* Extract:
February 20, 2014 @ 4:00 pm - 5:30 pm | Humanities 2, Room 259
ABSTRACT: Berkeley holds that vision, in isolation, presents only color and light. He also claims that typical perceivers experience distance, figure, magnitude, and situation visually. The question posed in New Theory is how we perceive by sight spatial features that are not, strictly speaking, visible. Berkeley’s answer is “that the proper objects of vision constitute an universal language of the Author of nature.” For typical humans, this language of vision comes naturally. Berkeley identifies two sorts of objects of vision: primary (light and colors) and secondary (distance, figure, magnitude, situation). But Berkeley also appeals to a third class of a different sort: visible figure, magnitude, and situation, constituting the vocabulary of the language of vision. By considering two perceivers who lack this vocabulary we may better understand this third category and the difference between those who must learn the language of vision and those for whom it is a natural endowment.
Read the paper here: Berkeley on the Language of Nature and the Objects of Vision
Rebecca Copenhaver is Professor of Philosophy at Lewis & Clark College, where she has taught since 2001. Her research interests are in Early Modern Philosophy, Thomas Reid, and Philosophy of Mind. Her work has appeared in the Canadian Journal of Philosophy, Res Philosophica, Pacific Philosophical Quarterly, Philosophical Quarterly, History of Philosophy Quarterly, The Journal of the History of Philosophy, The British Journal for the History of Philosophy, and The Oxford Handbook on British Philosophy in the Eighteenth Century. She is co-author with Brian P. Copenhaver of From Kant to Croce: Modern Philosophy in Italy, 1800 – 1950 (University of Toronto Press, 2012). She is currently writing a book on Thomas Reid’s theory of mind.

* Your task:
Answer these questions using the event notice above.
(a) In which building and room is the event held?
(b) According to the abstract, what does Berkeley hold that vision, in isolation, presents?
(c) Since what year has Rebecca Copenhaver taught at Lewis & Clark College?

* Provided data:
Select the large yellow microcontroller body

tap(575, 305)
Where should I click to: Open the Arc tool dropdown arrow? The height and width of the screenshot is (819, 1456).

* Worked answer:
(a) Humanities 2, Room 259
(b) Only color and light
(c) 2001